The Facetime 2010 INVITE packet was 1093 bytes.  The Facetime 2013 INVITE packet is 714 bytes.  In any case there is a greater chance that the 714 byte packet will reach its intended destination.  From these results we can also see that you start to run into real trouble once you reach 1400 bytes.  Sure that’s twice the size of our current packet but who knows what the future holds for the capabilities of Facetime?  Screen sharing, multi-party conferencing, file transfer, etc all depend on larger SDP descriptions.  With the changes Apple has made they’ve not only increased the robustness of Facetime today, they’ve given themselves “room to grow” in the future.

Apple has spent some time in the trenches over the last few years and found out how difficult real-time communications can be in the real world.  Facetime isn't playing around anymore and Apple is becoming a serious networking (services?) company that's posed to take on current best-of-breed solutions.

If you're interested to see how this might be implemented in various open source projects, check out the update!

9 comments:

Anonymous said...

Very interesting, thanks!

Unknown said...

Great write up! Thank you for taking the time to analyze this.

Neill Wilkinson said...

Good Analysis.
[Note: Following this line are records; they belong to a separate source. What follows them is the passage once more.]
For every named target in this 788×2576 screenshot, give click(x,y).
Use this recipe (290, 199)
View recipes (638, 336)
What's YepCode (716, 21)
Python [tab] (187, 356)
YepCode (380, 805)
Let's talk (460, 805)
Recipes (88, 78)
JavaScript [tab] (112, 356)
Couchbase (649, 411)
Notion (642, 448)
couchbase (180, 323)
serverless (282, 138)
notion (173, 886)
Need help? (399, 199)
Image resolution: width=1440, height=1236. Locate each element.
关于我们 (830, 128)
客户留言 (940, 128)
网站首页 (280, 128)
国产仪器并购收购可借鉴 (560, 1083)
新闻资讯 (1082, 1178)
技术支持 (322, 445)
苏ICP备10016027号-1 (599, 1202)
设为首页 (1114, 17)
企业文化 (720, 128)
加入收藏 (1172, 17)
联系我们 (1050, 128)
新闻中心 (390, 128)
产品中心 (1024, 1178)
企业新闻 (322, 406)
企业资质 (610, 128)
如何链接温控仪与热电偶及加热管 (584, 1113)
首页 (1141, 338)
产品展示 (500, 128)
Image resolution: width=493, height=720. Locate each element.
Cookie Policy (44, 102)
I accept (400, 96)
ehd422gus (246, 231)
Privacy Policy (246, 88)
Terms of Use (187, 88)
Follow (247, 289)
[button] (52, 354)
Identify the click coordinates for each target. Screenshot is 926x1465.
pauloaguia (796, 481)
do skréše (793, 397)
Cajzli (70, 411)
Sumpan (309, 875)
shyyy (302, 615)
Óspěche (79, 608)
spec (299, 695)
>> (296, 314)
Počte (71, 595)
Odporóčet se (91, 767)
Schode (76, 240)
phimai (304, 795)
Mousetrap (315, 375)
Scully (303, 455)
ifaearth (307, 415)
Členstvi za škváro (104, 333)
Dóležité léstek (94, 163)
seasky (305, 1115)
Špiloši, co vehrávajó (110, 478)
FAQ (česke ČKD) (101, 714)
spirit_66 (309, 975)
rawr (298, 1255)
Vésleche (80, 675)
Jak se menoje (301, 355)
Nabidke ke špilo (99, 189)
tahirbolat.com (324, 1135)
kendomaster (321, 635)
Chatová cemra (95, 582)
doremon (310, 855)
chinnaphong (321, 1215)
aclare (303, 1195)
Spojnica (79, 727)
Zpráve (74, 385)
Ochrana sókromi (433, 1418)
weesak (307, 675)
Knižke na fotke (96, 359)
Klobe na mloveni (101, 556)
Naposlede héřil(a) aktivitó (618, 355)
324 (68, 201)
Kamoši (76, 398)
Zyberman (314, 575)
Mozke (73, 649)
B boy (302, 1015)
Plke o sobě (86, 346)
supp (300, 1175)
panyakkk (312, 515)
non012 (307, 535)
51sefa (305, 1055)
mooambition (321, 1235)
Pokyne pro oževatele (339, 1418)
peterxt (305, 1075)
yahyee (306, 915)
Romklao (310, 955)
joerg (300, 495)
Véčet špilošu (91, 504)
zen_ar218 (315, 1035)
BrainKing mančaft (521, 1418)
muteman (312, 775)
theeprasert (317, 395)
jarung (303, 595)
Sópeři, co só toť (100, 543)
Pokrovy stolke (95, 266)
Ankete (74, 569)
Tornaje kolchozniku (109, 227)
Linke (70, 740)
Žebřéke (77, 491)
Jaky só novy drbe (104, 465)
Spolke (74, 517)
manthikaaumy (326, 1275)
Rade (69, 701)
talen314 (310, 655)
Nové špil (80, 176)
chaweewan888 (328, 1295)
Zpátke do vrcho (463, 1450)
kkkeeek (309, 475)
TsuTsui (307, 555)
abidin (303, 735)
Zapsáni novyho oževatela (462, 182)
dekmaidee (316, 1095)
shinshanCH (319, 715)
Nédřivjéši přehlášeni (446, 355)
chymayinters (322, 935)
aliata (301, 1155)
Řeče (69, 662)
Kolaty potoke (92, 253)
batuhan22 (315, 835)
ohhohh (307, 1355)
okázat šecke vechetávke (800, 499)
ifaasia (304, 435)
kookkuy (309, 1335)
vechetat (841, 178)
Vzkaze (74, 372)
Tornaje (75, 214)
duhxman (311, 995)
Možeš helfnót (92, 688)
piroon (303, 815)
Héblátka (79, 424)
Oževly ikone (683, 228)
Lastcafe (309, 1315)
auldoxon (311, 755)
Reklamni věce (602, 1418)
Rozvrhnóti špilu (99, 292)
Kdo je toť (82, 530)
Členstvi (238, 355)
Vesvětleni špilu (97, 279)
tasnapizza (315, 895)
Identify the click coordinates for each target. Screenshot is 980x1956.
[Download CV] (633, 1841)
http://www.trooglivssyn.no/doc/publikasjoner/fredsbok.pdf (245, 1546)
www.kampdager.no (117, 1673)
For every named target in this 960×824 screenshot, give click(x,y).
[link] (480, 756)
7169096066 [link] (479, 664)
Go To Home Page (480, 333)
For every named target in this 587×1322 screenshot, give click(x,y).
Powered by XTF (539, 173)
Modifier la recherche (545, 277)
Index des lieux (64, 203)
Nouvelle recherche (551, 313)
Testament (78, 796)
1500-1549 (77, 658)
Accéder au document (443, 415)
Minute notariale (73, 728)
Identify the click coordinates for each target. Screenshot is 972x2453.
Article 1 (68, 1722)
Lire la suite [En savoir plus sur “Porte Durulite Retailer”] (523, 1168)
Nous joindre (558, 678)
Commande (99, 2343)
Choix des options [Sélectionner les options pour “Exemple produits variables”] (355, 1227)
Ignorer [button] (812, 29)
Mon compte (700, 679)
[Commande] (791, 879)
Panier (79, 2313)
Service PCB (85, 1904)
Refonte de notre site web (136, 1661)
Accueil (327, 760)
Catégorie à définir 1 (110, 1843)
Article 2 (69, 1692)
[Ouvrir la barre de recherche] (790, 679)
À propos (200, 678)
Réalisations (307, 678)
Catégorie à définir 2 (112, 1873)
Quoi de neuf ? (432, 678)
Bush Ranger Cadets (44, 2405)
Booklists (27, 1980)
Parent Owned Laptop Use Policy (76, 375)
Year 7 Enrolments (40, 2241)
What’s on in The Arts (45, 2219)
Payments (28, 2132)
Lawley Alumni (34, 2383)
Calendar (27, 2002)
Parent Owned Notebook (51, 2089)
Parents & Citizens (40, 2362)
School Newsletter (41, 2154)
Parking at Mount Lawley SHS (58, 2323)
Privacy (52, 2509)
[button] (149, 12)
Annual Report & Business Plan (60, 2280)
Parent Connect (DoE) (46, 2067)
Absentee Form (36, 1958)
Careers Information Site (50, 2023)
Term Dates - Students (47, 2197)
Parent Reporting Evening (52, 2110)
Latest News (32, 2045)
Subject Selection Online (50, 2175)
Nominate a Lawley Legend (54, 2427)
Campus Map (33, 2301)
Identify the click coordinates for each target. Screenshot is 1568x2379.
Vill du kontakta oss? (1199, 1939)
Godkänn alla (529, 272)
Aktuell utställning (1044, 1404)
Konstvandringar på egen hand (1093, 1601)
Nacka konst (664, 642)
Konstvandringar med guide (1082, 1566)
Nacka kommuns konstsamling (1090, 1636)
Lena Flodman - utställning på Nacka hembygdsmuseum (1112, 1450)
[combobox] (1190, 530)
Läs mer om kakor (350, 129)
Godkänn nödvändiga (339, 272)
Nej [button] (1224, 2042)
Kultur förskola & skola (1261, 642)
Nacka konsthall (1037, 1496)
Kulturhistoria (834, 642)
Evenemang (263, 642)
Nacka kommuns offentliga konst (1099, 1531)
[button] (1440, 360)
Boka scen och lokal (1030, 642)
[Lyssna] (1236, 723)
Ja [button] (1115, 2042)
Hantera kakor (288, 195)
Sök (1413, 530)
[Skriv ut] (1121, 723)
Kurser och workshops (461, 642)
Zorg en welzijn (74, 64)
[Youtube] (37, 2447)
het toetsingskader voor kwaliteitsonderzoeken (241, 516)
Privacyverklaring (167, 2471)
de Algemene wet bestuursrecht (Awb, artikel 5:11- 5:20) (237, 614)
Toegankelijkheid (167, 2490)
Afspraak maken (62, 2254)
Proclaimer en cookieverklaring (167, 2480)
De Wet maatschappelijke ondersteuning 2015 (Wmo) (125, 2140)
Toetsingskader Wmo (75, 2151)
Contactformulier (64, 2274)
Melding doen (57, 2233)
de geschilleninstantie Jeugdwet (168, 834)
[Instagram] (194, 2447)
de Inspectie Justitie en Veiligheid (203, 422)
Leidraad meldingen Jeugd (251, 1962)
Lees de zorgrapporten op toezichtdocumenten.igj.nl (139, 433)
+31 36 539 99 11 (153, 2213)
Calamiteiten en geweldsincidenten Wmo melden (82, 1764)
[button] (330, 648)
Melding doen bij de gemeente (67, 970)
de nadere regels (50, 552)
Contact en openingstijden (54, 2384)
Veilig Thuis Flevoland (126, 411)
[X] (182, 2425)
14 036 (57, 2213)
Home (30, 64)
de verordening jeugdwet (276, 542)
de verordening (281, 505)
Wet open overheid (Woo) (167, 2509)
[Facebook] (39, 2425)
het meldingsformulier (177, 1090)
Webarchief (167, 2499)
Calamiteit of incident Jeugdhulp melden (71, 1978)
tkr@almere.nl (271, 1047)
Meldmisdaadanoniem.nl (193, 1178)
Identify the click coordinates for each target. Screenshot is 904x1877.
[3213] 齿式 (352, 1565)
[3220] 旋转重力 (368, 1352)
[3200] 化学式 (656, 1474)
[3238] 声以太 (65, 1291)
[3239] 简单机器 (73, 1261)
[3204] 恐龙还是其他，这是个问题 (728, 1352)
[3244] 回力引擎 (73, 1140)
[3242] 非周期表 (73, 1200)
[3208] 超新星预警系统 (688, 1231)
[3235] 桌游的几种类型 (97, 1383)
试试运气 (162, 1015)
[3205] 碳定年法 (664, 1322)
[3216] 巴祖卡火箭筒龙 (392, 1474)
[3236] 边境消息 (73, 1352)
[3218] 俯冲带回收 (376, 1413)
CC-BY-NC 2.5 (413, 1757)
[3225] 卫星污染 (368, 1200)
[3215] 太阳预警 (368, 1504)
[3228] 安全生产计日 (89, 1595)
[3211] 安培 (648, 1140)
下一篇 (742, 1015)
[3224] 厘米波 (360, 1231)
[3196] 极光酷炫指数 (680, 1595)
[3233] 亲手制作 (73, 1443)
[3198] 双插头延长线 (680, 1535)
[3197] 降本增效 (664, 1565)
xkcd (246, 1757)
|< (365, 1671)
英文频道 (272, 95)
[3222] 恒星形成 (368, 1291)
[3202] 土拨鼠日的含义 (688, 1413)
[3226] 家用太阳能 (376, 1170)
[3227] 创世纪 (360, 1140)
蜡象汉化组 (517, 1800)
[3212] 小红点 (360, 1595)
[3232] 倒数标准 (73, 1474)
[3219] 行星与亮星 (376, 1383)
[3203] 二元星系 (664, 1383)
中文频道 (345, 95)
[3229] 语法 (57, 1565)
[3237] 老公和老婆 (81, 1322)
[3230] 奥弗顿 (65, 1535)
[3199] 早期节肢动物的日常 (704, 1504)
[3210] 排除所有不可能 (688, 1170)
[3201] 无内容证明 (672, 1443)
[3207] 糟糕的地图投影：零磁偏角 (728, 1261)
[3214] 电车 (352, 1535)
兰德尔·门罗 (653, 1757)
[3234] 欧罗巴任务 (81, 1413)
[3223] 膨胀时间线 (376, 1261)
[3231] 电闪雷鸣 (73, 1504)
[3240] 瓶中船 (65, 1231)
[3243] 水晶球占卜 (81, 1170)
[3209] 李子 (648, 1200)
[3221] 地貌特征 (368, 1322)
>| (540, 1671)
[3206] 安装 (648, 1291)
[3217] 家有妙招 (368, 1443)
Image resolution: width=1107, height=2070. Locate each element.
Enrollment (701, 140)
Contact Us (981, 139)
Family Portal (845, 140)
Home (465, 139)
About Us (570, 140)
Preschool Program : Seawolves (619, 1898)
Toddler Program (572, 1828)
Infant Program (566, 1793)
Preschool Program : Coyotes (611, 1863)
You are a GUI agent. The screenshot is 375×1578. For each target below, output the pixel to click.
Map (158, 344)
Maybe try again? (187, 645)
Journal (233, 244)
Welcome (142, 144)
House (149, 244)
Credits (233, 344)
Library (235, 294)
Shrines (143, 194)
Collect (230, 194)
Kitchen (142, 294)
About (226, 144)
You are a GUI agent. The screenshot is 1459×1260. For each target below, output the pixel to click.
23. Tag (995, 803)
Some serious food for thought for the rest of us... Reminiscent of IAX2 putting signalling and media over the same UDP port.

Unknown said...

The SDP compression not only saves bytes, but also helps preventing "smart" ALGs messing around with the port numbers (until the ALGs deflate on the fly as well).

carlosj said...

Great article.

What I don't understand is where is the point in using protocols as complex as SIP/SDP and not being 100% compatible...

Unknown said...

what, they are not using sigcomp for compression?... dissapointed... :-)

hellt said...

Would you mind if I translate your post (with original link of course) in Russian language and post it to the tech blog resource?

hellt said...

Would you mind if I translate your post in Russian language and post it to tech blog resource (with original link of course)?

Anonymous said...

Amusing how like Digium's IAX2 facetime has become, binary, all on one port, multiplexed. Perhaps Mark was more right than we knew.